-- CONSIGNE DÉTAILLÉE --
Pourriez-vous reprendre la critique du film Waves en enchaînant directement après sa dernière phrase ?

-- SECTION DU DOCUMENT --
◆ ◆ ◆

Un frère et une sœur, Tyler et Emily. Deux histoires, deux êtres, deux temps, mais une seule et même famille à qui tout réussit mais qui, soudain, va se désagréger, se confronter là, violemment, à ses illusions (de bonheur parfait) et ses failles (qu’on préférait ne pas voir, ou qu’on préférait ne pas dire). Filmant une fois encore une famille qui se décompose inéluctablement (face à un danger extérieur dans It comes at night, face à un drame quand le fils commet un féminicide dans Waves), Trey Edward Shults interroge nos rapports à l’autre (au père, aux amis, à l’âme sœur…) et à une société qui impose l’excellence, le refus de l’échec.
Loin de l’âpreté de It comes at night, Shults opte ici pour un filmage plus voyant qui, souvent, croule sous les effets de style et de lumière, sa caméra enchaînant comme une forcenée mouvements, prouesses et excès divers (on se croirait revenu aux débuts de Paul Thomas Anderson et, de fait, on pense beaucoup à la mise en scène de Boogie nights, Magnolia ou Punch-drunk love). C’est surtout dans la première partie (sur Tyler) que Shults se lâche, embrassant le rythme de cette jeunesse bouillonnante qui va bientôt déchanter, la seconde (sur Emily) revenant à une réalisation plus posée privilégiant la douceur d’un après-tragédie et d’une rencontre amoureuse.

◆ ◆ ◆

Entrées de données sauvegardées:
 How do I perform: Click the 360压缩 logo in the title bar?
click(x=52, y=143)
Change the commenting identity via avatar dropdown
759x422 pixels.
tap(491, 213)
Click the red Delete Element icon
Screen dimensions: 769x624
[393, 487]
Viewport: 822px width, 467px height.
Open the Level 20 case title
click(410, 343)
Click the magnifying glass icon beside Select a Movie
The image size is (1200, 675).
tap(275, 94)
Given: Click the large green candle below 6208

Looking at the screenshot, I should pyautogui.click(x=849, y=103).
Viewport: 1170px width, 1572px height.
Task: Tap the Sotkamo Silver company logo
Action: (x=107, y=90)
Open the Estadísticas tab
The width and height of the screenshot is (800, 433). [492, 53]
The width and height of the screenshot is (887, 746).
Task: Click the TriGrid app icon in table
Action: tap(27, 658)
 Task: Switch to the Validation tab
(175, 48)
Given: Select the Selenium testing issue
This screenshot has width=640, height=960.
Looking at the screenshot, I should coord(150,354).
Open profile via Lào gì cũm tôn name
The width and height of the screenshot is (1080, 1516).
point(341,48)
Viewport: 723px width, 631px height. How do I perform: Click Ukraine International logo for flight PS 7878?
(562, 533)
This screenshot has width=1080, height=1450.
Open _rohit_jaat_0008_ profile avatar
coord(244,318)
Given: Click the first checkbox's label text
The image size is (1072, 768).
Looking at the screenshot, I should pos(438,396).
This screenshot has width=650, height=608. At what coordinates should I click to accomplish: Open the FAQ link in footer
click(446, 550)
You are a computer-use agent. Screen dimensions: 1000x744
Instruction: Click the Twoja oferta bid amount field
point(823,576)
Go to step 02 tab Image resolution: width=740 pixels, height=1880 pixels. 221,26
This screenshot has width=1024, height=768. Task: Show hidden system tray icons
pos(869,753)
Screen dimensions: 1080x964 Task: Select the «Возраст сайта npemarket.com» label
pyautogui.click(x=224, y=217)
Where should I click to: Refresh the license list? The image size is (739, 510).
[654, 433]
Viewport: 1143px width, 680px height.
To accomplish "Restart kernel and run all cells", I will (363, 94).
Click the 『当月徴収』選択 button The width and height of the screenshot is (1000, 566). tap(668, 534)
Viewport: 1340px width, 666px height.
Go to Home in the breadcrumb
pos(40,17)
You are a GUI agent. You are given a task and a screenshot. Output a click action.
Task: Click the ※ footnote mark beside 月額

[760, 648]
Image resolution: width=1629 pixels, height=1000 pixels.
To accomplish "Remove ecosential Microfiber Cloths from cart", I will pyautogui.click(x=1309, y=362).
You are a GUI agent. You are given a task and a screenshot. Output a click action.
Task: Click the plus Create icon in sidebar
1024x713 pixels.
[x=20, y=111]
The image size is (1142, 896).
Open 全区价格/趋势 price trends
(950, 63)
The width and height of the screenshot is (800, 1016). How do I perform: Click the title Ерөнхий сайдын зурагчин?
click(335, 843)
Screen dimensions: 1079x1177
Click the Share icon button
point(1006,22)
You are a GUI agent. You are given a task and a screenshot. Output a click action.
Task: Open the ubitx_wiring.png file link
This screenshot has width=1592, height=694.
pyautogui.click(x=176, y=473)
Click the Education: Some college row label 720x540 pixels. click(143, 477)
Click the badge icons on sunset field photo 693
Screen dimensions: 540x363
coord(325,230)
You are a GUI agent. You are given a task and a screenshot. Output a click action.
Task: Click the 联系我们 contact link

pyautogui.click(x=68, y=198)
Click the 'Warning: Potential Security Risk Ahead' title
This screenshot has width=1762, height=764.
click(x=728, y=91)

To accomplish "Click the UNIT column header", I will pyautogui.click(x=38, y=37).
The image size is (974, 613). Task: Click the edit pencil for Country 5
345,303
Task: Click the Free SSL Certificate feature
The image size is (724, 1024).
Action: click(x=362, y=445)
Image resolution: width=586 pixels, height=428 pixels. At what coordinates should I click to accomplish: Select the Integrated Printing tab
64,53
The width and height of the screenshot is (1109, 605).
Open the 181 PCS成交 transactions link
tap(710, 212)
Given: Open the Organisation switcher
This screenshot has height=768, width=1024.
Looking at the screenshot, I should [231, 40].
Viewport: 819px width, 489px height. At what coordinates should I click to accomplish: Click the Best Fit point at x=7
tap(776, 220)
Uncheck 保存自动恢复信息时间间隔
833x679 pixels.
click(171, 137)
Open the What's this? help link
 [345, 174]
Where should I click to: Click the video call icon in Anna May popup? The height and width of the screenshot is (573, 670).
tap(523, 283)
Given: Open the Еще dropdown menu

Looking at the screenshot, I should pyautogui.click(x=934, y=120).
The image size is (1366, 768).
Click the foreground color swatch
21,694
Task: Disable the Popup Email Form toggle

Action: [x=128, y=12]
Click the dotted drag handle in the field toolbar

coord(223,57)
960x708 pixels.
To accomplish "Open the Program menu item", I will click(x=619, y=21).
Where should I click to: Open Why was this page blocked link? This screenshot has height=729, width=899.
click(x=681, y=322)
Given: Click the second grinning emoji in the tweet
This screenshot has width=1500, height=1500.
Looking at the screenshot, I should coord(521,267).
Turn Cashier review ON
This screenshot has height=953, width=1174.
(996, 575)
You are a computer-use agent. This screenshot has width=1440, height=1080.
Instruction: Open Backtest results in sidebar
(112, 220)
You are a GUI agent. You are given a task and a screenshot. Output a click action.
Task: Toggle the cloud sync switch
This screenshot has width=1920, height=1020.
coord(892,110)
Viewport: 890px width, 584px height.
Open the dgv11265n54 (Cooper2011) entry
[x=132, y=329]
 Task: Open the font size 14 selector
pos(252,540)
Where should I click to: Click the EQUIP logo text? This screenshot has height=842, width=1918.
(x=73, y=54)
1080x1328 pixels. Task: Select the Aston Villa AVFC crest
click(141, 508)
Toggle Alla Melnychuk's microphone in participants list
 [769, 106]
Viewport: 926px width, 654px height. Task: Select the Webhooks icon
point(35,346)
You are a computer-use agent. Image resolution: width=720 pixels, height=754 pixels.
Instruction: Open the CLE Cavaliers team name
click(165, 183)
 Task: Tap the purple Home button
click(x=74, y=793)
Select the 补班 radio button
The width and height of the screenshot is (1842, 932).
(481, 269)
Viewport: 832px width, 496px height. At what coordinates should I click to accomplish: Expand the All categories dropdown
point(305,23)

◆ ◆ ◆

-- CORRIGÉ --
C’est d’ailleurs dans cette deuxième partie que le film verse dans un sentimentalisme marqué qu’il avait pourtant su éviter dans la première : l’idylle entre Emily et Luke est cul-cul (rasoir) au possible, avant qu’un à-côté scénaristique (le cancer en phase terminale du père de Luke) ne vienne enfoncer le clou dans ce pathos bien inutile (tout en rappelant l’importance des liens familiaux avec force écoulement de larmes). Après une première partie certes visuellement chichiteuse, mais intéressante dans ce qu’elle raconte (culte de la performance, pression constante, masculinité toxique…), Waves perd de ce relatif intérêt en virant à la romance adolescente passe-partout et l’ode familiale gnangnan.